Monday, September 26, 2011

F&C Rewind: Ugly Betty Foods

am unabashedly fond of the Ugly Betty ingredients of the food world.  Not literally ugly, but like Betty, unpopular and misunderstood.  Maybe even a little kooky.  As we enter this season of earthy foods, I'm feeling like it's time to put some of these underappreciated gems in the spotlight.  

Brussels sprouts can be found on a lot more menus these days, especially among the small plate crowd.  But, I often hear people say they "hate" them.  So, I'll ask them if they'll try mine.  After scrunching their nose, they taste, and then the light goes on.  "They're not all CRUNCHY like my mom used to make!"  Very often a lot of the unsung veggies whose virtues I am about to sing are improperly prepared.  

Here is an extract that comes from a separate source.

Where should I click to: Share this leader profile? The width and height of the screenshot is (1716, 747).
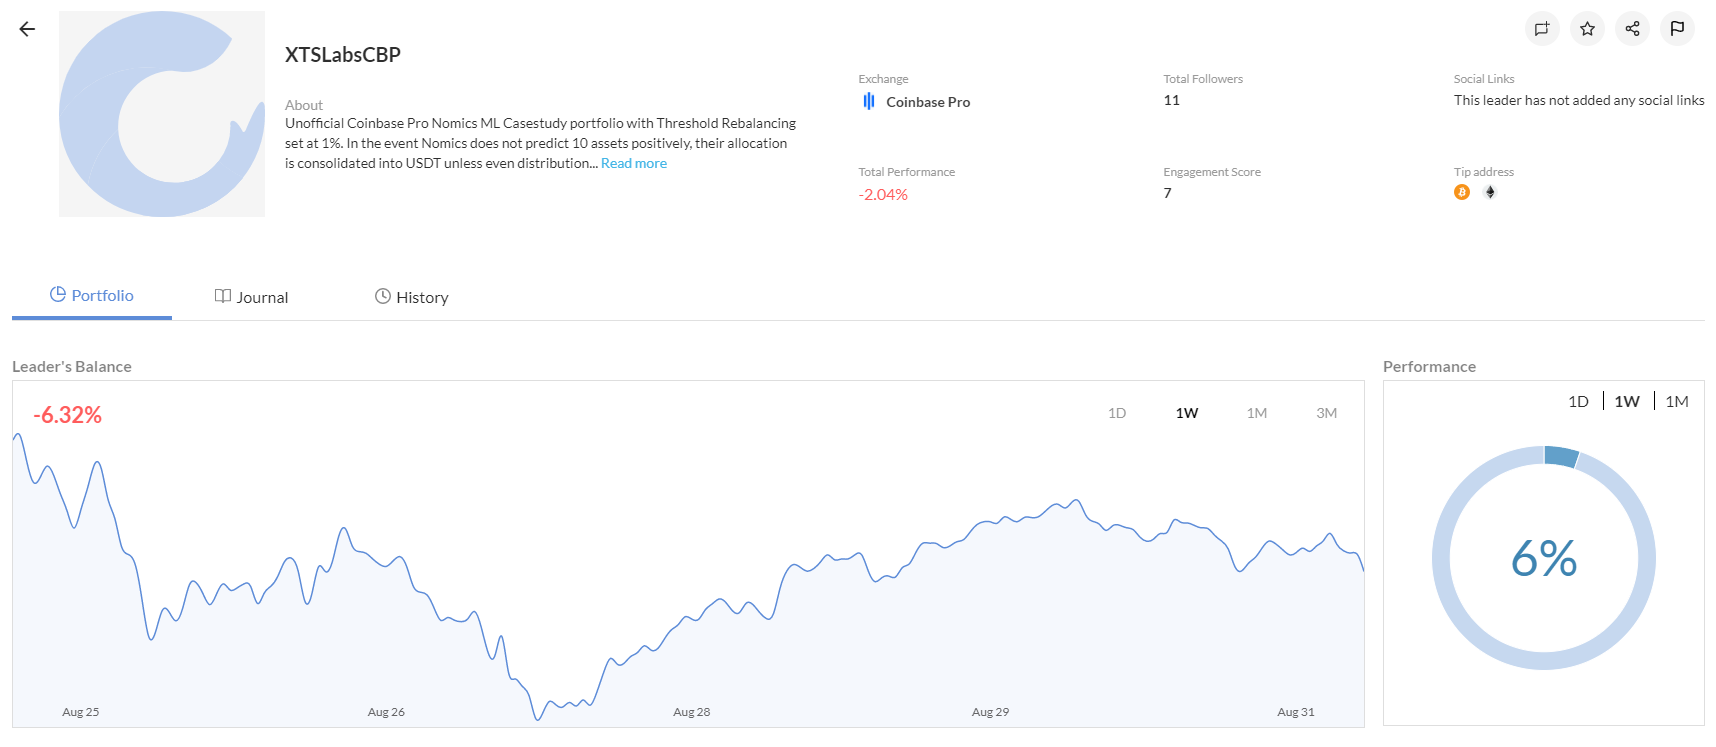coord(1632,29)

Cooking good Brussels sprouts is a two-step process;  first, they need to be boiled vigorously in lots of extra salty water.  I prefer to cut them in half before I blanch them.  It helps them cook faster, more evenly and readies them for the next stage, searing the sprouts.  Pat these little guys dry after you've pulled them out of the ice bath, and put them in a nice, hot skillet or pan, cut side down, with some whole butter.  First, they're gonna steam and hiss at you.  Then, they'll start to crackle letting you know the butter is browning them nicely.  Take a little peek; when they're golden brown, turn 'em over for a minute or two to warm the back side; salt and/or pepper if necessary.  

That's the simple version.  The better, more delicious version includes adding smoky bacon at the beginning of the browning stage.  Mmmmmm- baaa-con.  The lardons of bacon, or fat little strips, should brown up at the same time as the sprouts.  So that's good; but wanna make it even better?  This week we'll be serving an appetizer of Brussels sprouts and bacon, but we're adding to the mix some house-made crispy duck confit and tossing the whole shootin' match with lentils.  Yeah.  It's like that.

Celery doesn't really generate the "ick" factor among people, but it does suffer from the misunderstood veggies complex.  Yes, that's a bonafide culinary term, BTW.  Yet, its versatility of flavor seems limitless.  If you're cooking anything with a liquid base, like a soup, stew or braise, celery is in there along with carrots and onions- called mire poix- because it creates a crucial backbone to the dish.  When you break out of the box and start putting it in your tomato sauce, for example, which when used with say, a Bolognese preparation, the flavor elevates like you can't believe. Its aroma is exotic, almost curry-like.  I also like to incorporate raw celery into dishes.  Salad is the most obvious; it excels in texture and the "fresh" factor.  Added to any mixture of cabbage to create a slaw, it is essential.  And, the tiny leaves that accompany the hearts of celery are both pungent and vibrant in any form of dish, cooked or uncooked.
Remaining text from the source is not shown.